University of Florida

The sweet corn “Silver Queen” contains two genes conditioning white seed

--L. C. Hannah and D. R.. McCarty

For a number of years, we have used the sugary sweet corn `Silver Queen' as a su tester. `Silver Queen' is a white sweet corn which is quite popular in Florida. In our initial series of testcrosses, all resulting kernels were yellow, indicative of a recessive white being carried by `Silver Queen'. However, during the past 6 to 7 years we have noted that testcross ears segregate approximately 1/2 yellow and 1/2 white. This occurred when several yellow lines were crossed onto `Silver Queen'. These results are consistent with two hypotheses: (1) Silver Queen now contains two alleles of one locus. One allele is a dominant white while the other is a recessive white. (2) There are now two genes in this hybrid which condition a white seed. `Silver Queen' is homozygous for a recessive white but heterozygous for a non-allelic dominant white.

To distinguish between these two possibilities, white plump seed were selected from a cross of yellow, sh2 corn “Florida Stay Sweet' by the su `Silver Queen'. Plants were grown, self-pollinated and yellow plump seed were selected. Nine plants derived from such seed produced, upon self-pollination, four progenies that segregated for white seed. Were there one locus conditioning white seed in Silver Queen, selection in the original cross for white seed would also have selected against the presence of the recessive white allele being present in the F1 seed. Thus yellow seed, derived from the F2, should have been homozygous for the yellow allele at this locus and should not have produced white seed in subsequent generations. The finding of segregation in 4 of the 9 F3 progenies clearly rules out the “one gene-two white allele” hypothesis.

Extracted records |
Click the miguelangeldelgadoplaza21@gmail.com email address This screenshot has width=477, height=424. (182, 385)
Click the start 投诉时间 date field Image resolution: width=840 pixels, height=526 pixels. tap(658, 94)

--

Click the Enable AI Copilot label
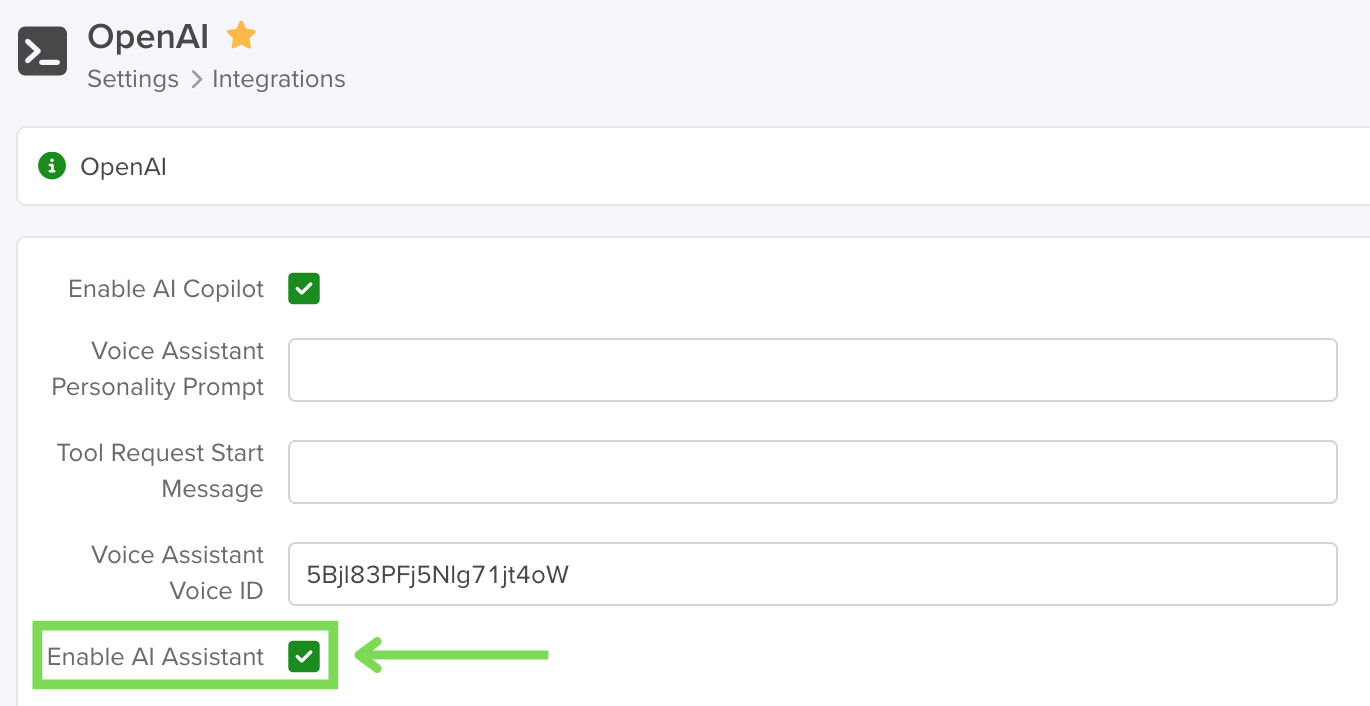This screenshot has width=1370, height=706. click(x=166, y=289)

Tasks to carry out |
(a) From the Silver Queen corn text, translate this sentence into Spanish: "Plants were grown, self-pollinated and yellow plump seed were selected."
(b) Output, word for word, the part of the Silver Queen corn text between "--L. C. Hannah" and "non-allelic dominant white.", inclusive.

Task responses |
(a) Se cultivaron las plantas, se autopolinizaron y se seleccionaron las semillas amarillas y llenas.

(b)
--L. C. Hannah and D. R.. McCarty

For a number of years, we have used the sugary sweet corn `Silver Queen' as a su tester. `Silver Queen' is a white sweet corn which is quite popular in Florida. In our initial series of testcrosses, all resulting kernels were yellow, indicative of a recessive white being carried by `Silver Queen'. However, during the past 6 to 7 years we have noted that testcross ears segregate approximately 1/2 yellow and 1/2 white. This occurred when several yellow lines were crossed onto `Silver Queen'. These results are consistent with two hypotheses: (1) Silver Queen now contains two alleles of one locus. One allele is a dominant white while the other is a recessive white. (2) There are now two genes in this hybrid which condition a white seed. `Silver Queen' is homozygous for a recessive white but heterozygous for a non-allelic dominant white.